Citizen Reporter
Kue Apem dan Simbol Pengampunan
bagi sebagian orang, jenis jajanan yang satu ini dianggap memiliki nilai sakral dan mengandung makna tertentu.. kue apem misalnya..
Reportase : M Nurroziqi
Alumnus UIN Sunan Ampel Surabaya/pegiat literasi/tinggal di Desa Sugiharjo-Tuban
SIAPA yang tidak kenal dengan kue apem? Kue kenyal dan gurih mirip serabi itu, tentu bisa dengan mudah didapatkan di toko-toko kue.
Tetapi di desa kami, Desa Sugiharjo, Tuban, kue apem masih dipandang memiliki nilai sakralitas tinggi. Tidak sekadar jajanan biasa, melainkan ada momen tersendiri yang menjadikan kue apem tak boleh ditinggalkan begitu saja.
Adalah prosesi peringatan kematian atau selamatan dalam rangka mendoakan orang yang sudah wafat, kue yang terbuat dari campuran tepung beras, tape ketan atau ragi dan gula jawa, juga bahan pelengkap lainnya itu, dibuat secara khusus.
Tentu untuk disajikan dan juga harus ada di dalam 'berkatan' yang akan dibawa pulang oleh tetamu undangan yang ikut selamatan.
Penyebutan apem sendiri, menurut riwayat berasal dari bahasa Arab, afwun atau afuwwun yang memiliki makna ampunan. Sehingga kue apem menjadi semacam simbol atas pengharapan yang begitu tinggi agar orang-orang wafat yang sedang diperingati hari kematiannya mendapatkan ampunan dari Allah SWT.

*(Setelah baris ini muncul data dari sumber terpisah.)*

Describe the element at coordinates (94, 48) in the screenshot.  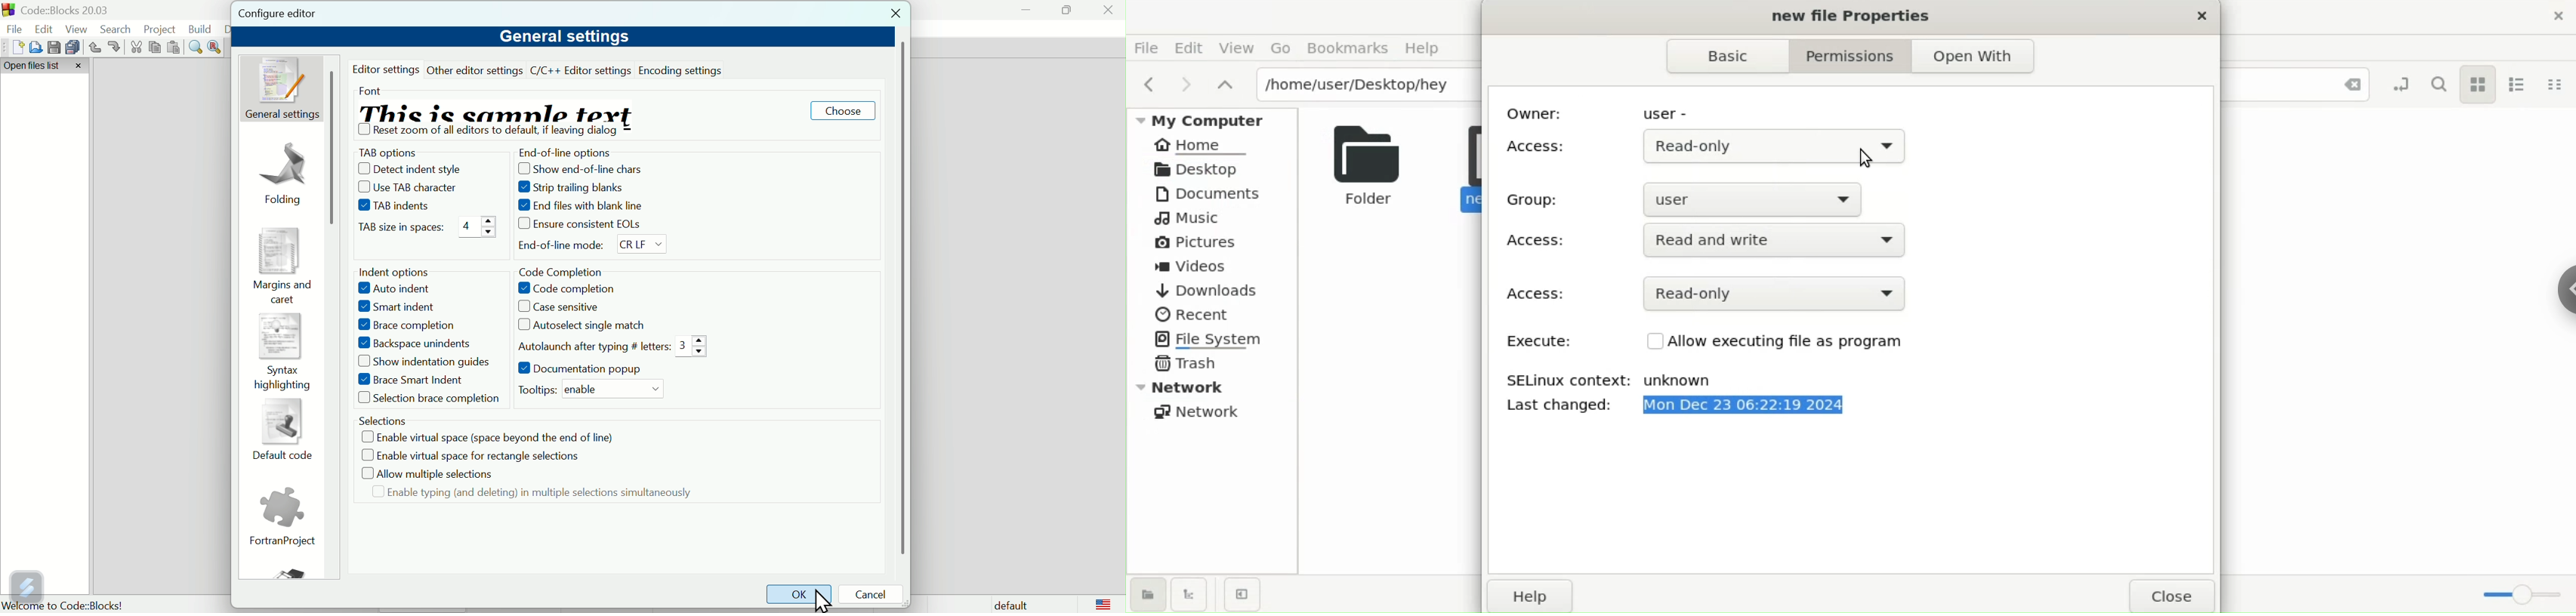
I see `Undo` at that location.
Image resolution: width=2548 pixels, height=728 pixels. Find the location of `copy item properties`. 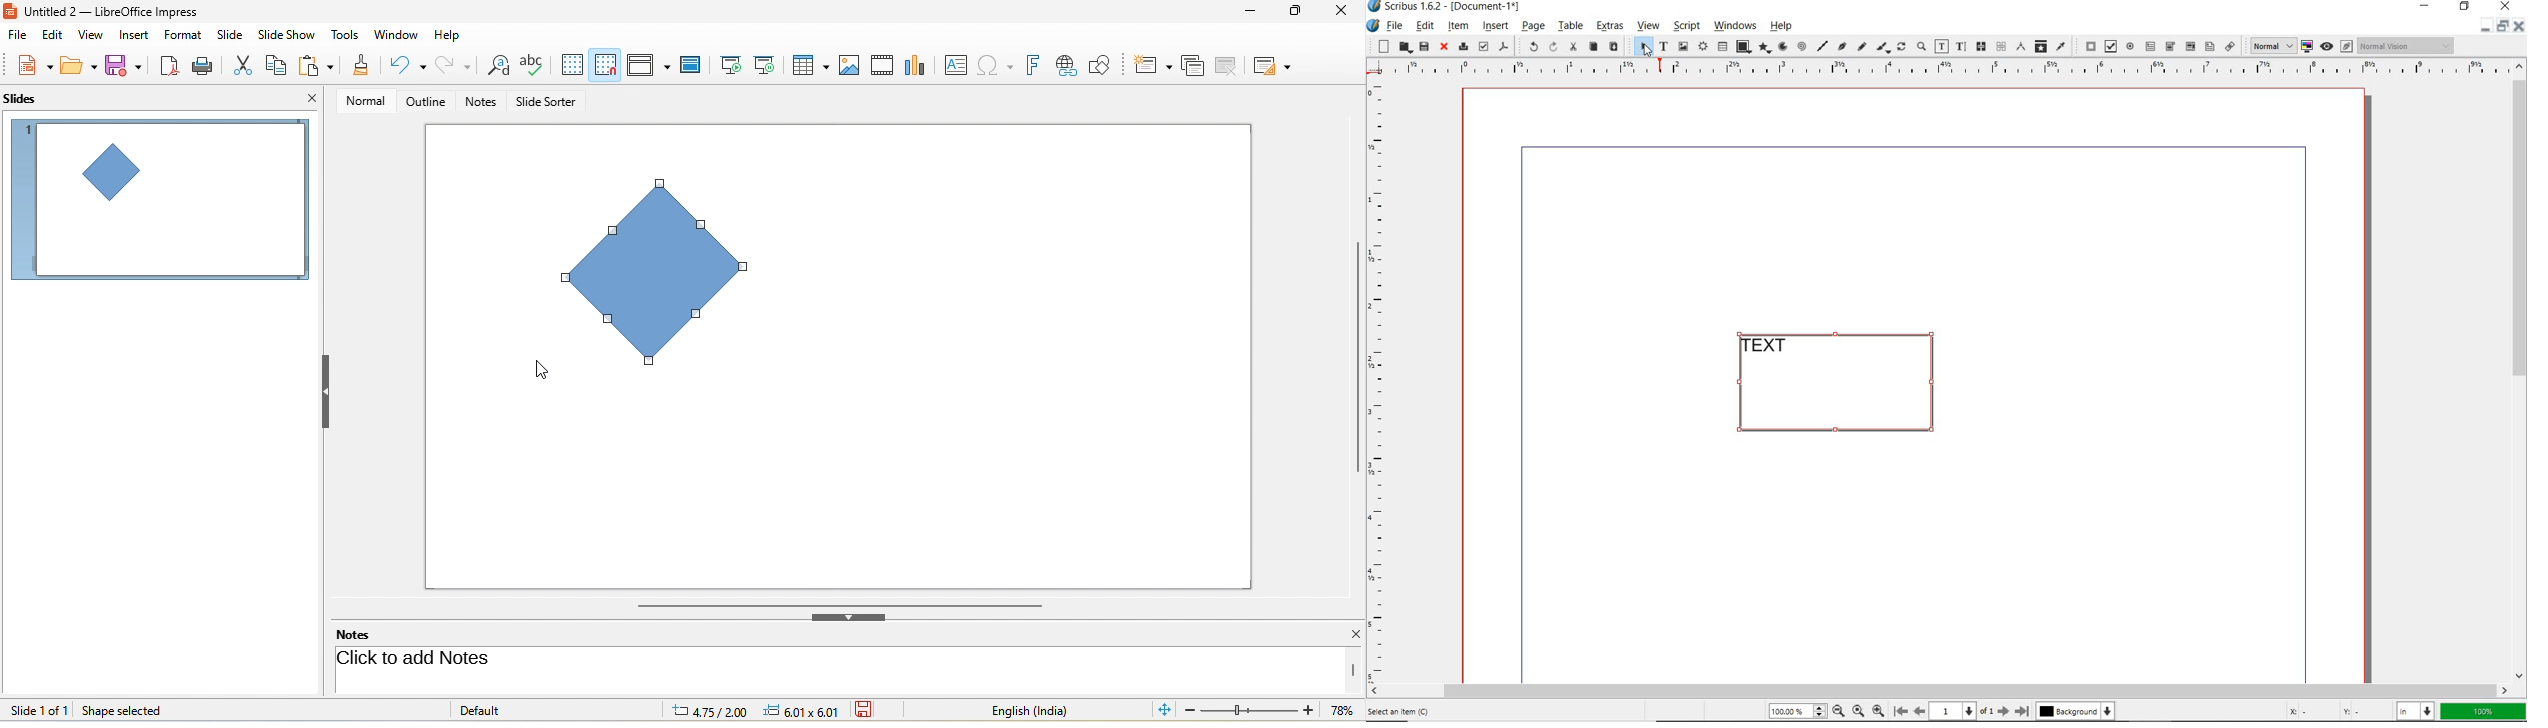

copy item properties is located at coordinates (2040, 46).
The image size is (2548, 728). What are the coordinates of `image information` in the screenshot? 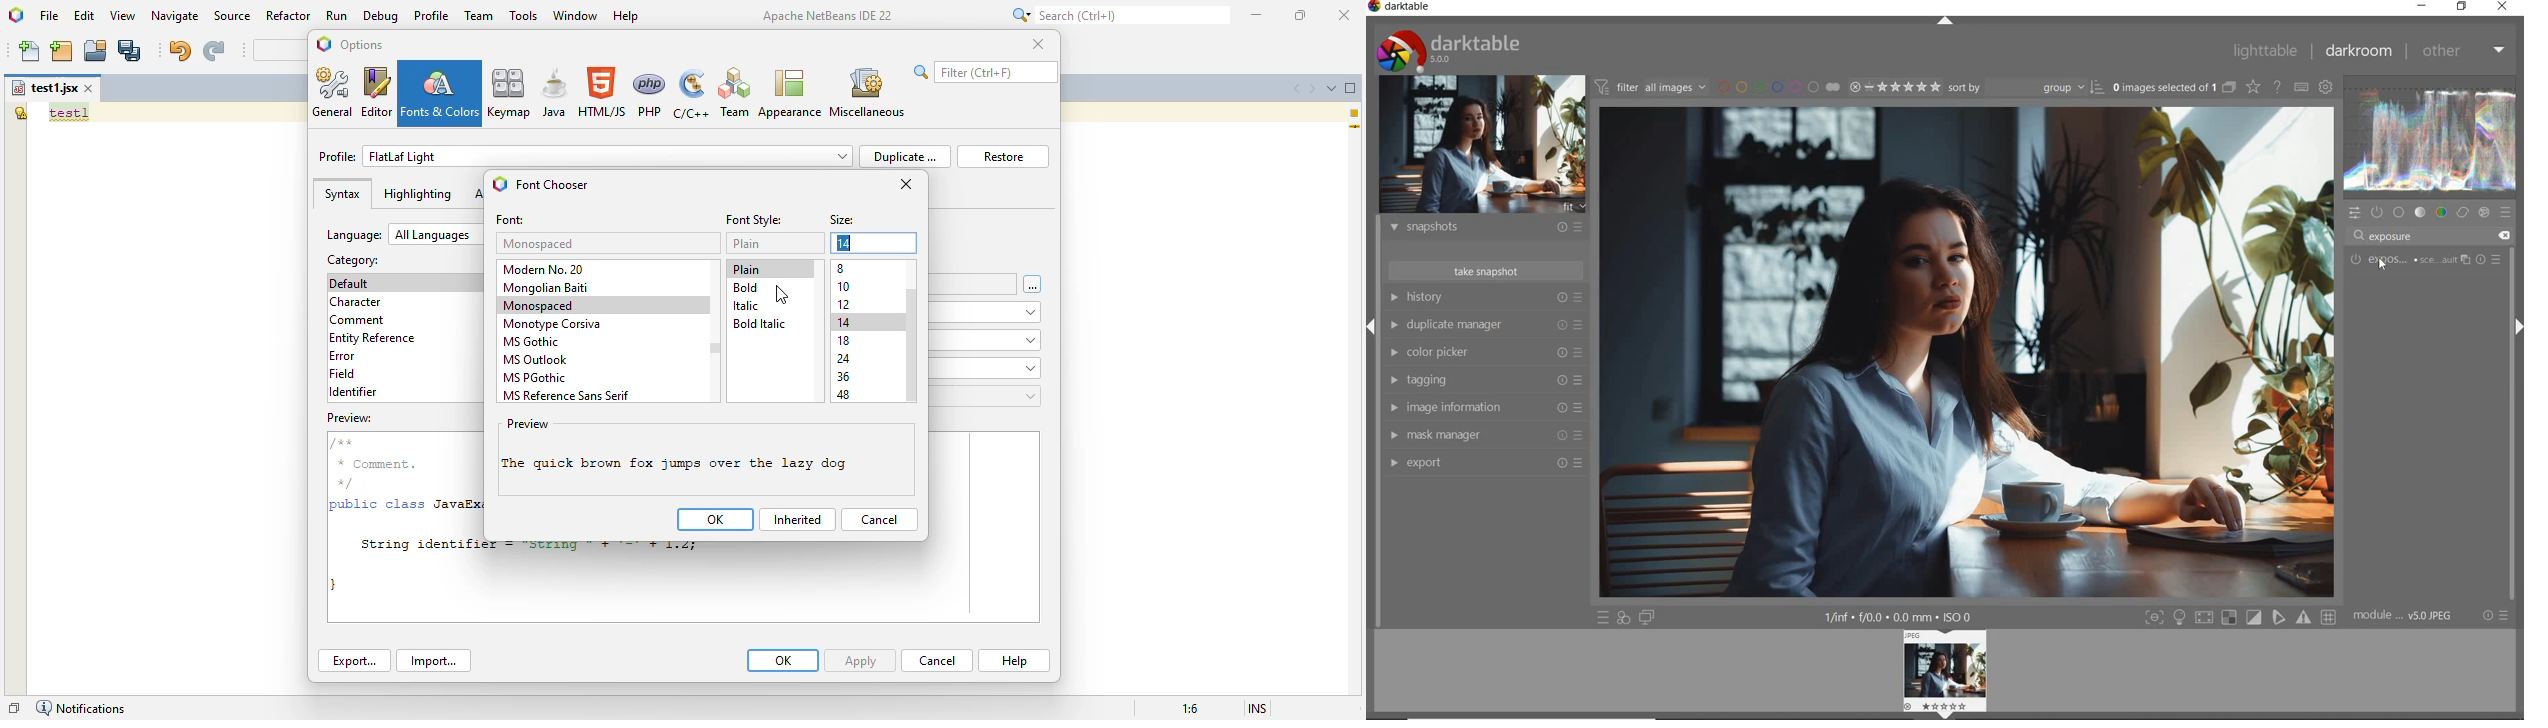 It's located at (1487, 406).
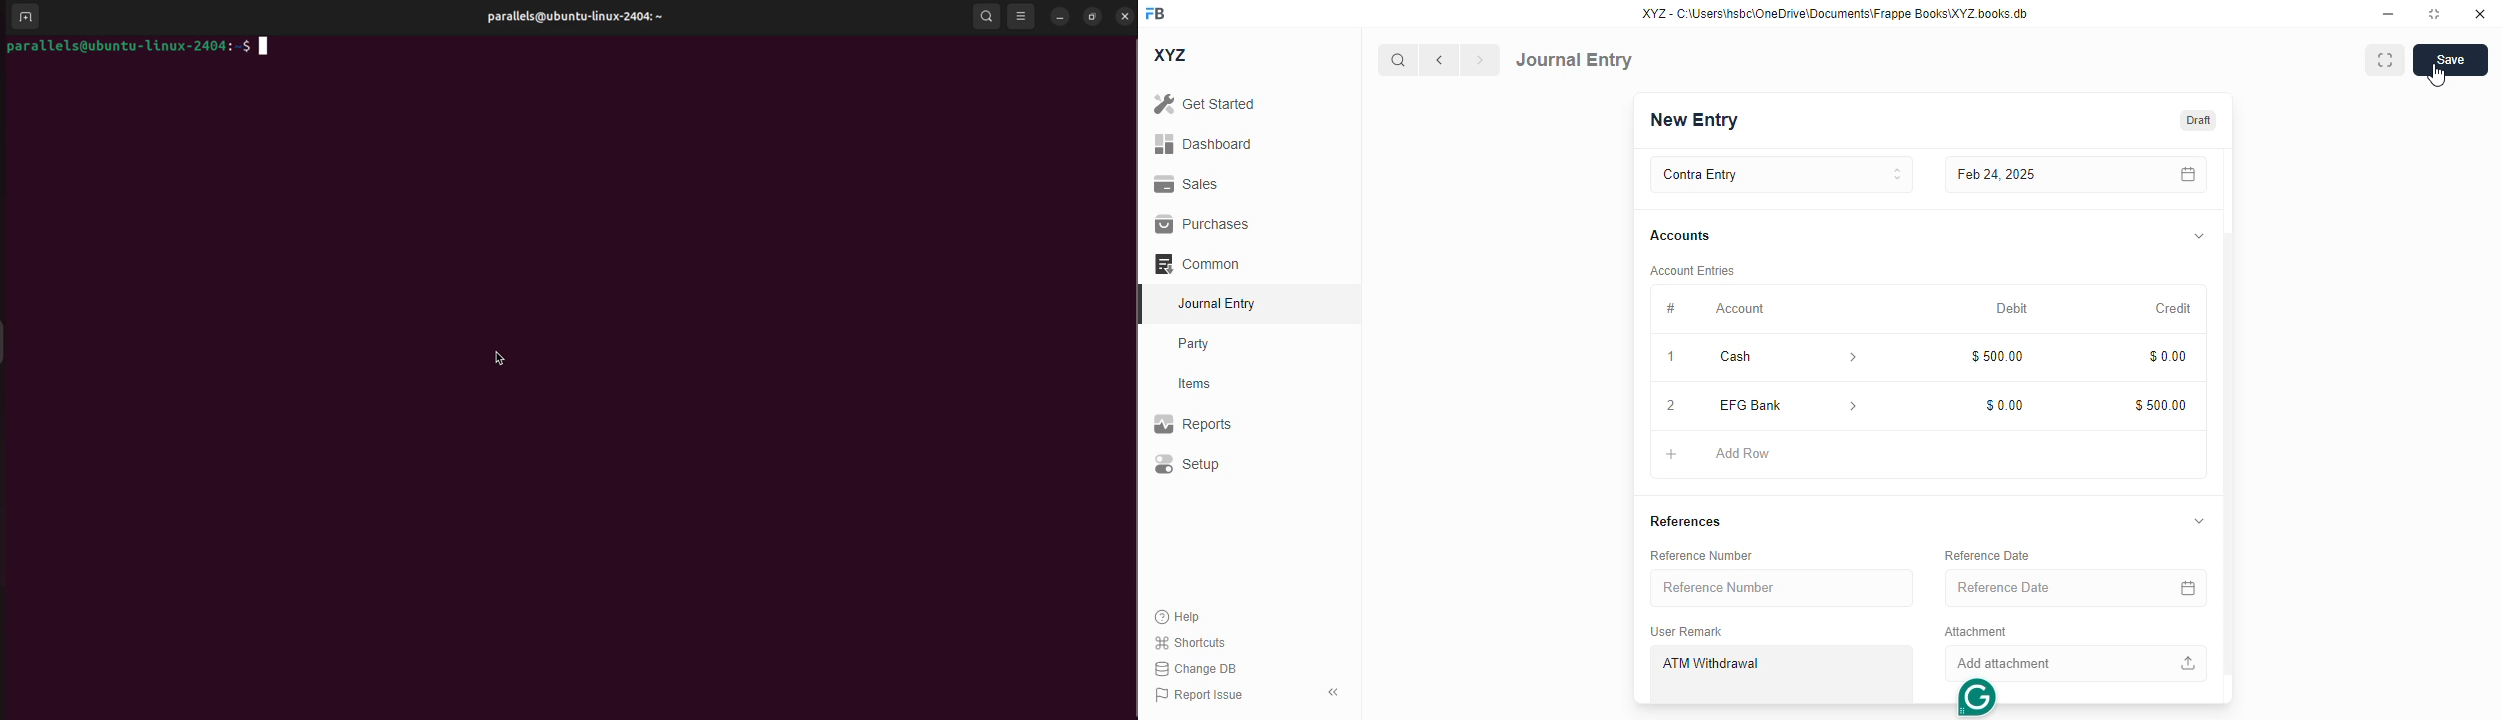 This screenshot has width=2520, height=728. Describe the element at coordinates (2159, 403) in the screenshot. I see `$500.00` at that location.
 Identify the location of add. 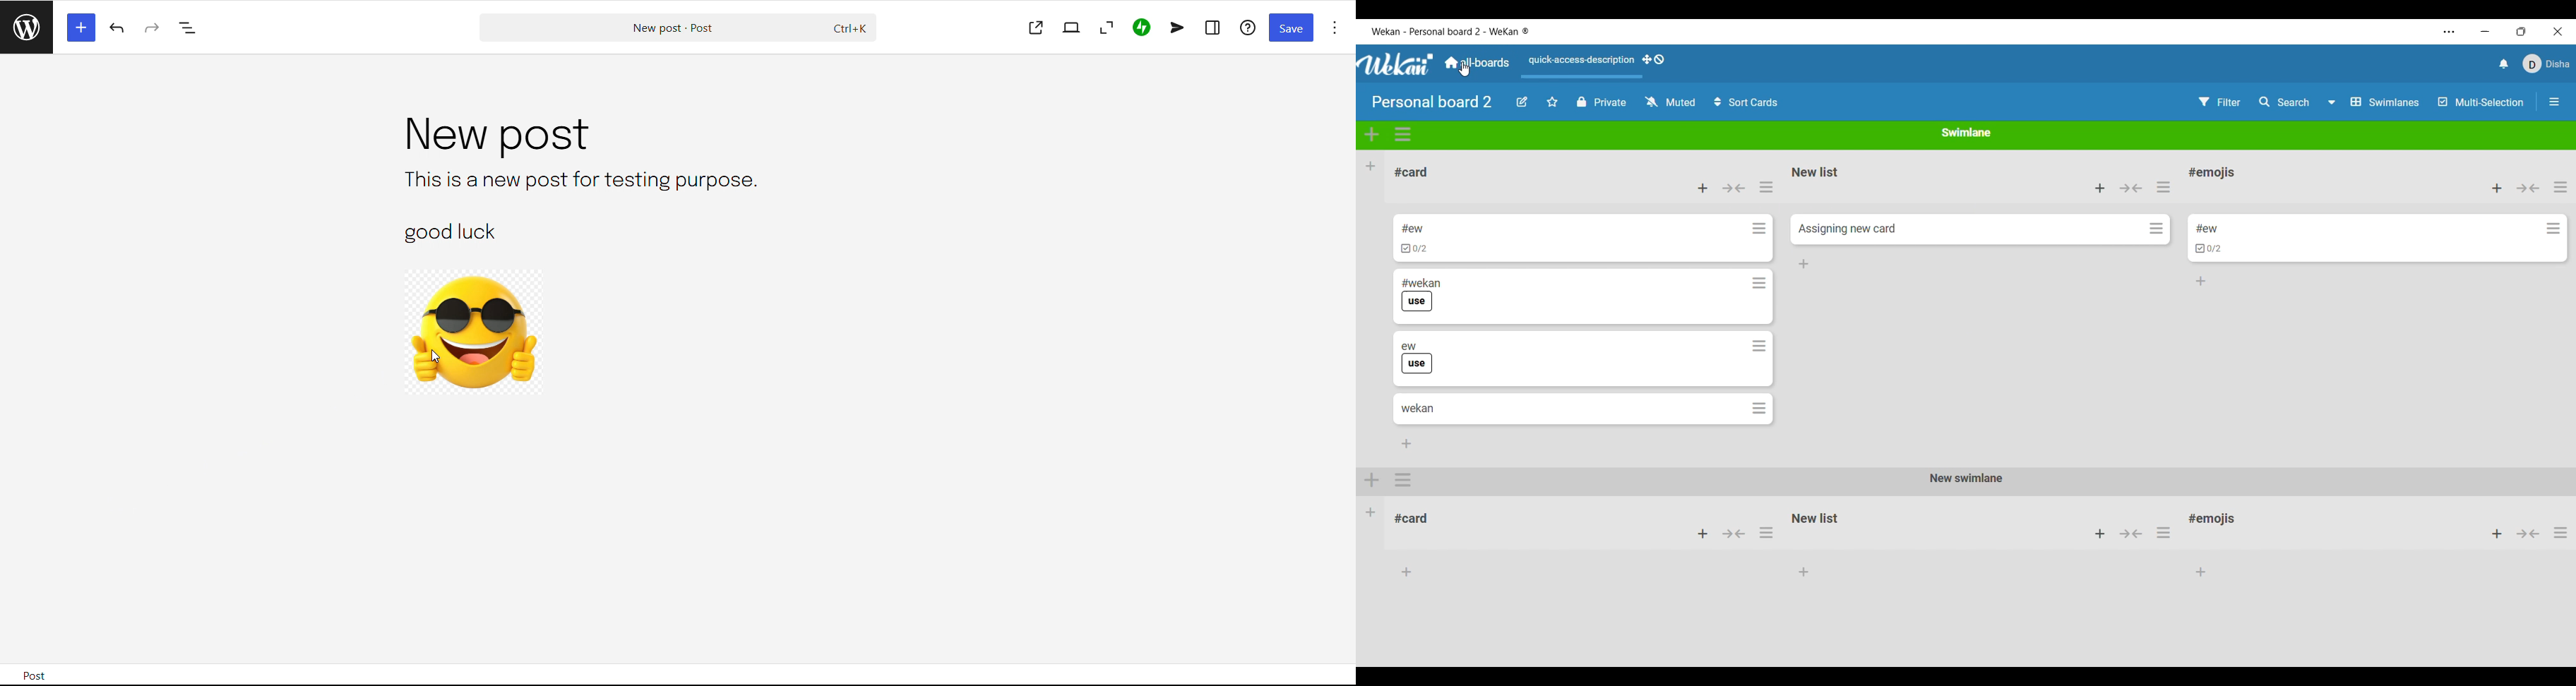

Sehingga, adanya kue apem yang cara pembuatannya dengan dikukus ini, dalam suatu kegiatan selamatan, sudah bisa menjadi penanda bahwa selamatan yang dilaksanakan tersebut adalah pasti dalam rangka memeringati hari kematian.
Demikian juga dalam peringatan seribu hari wafatnya M Syarif Hasan, yang diselenggarakan di kediaman Wasilah, Desa Sugiharjo, Tuban pada 4 Agustus 2016 silam, bada Maghrib. Di dalam 'berkatan'nya pun terdapat kue apem. Yang tentu saja menjadi simbol pengharapan mendalam atas curahan ampunan Allah SWT kepada keluarga yang telah wafat.
Sekaligus menjadikan penanda bagi keluarga yang di rumah, bahwa 'berkatan' yang dibawa pulang para tamu undangan tadi berasal dari selamatan peringatan kematian seseorang.